The aide then pointedly characterized the rank-and-file tree sloths and prosimians whose blinkered assessment of all things political has been reduced to this:
"Our voters want two things from their congressmen: [dumping] on the media and blindly defending the president. That’s what being a Republican has come to."
A marvel, it is, that the prehensile adherents to this party — once the party of Lincoln, T.R., Eisenhower — still call themselves Republicans; and utterly mystifying is that their tree sloth brothers still call themselves conservative.
In their defense, however, even Merriam-Webster is behind these radically metamorphosed times, defining a "conservative" as one "tending or disposed to maintain existing views, conditions, or institutions : TRADITIONAL; marked by moderation or caution; marked by or relating to traditional norms of taste, elegance, style, or manners."
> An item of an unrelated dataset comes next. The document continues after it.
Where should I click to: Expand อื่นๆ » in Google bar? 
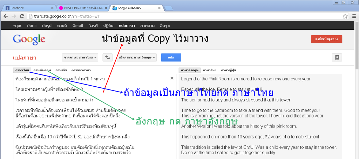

Just visit a pro-Trump website, say, at Reddit or 4chan, and witness the moderation, elegance, style and manners of the keyboarding primates who gather there to share "ideas." Most of their scrawled entries — and this is rather typical of chimpanzees — are jackhammeringly incoherent; the others are simply venomous toward anyone who lacks their philosophical elegance.
This is what has brought so low the conservative-holdout Ross Douthat, who reflected yesterday that "my days of writing high-dudgeon columns demanding that Republicans act in concert against Trump are behind me; cynicism and bemusement define my attitude toward G.O.P. decadence these days."
Yet it seems the Trump campaign isn't quite as defiantly chipper as the rib-scratching rabble. "I think he’s badly wounded right now," confided a campaign advisor. "I’m suddenly very worried about 2020."
He or she, I'd wager, is especially worried because the candidate can't seem to distinguish between the Mueller investigation and the Ukraine scandal: "I thought we had won," said Trump last week. "I thought it was dead."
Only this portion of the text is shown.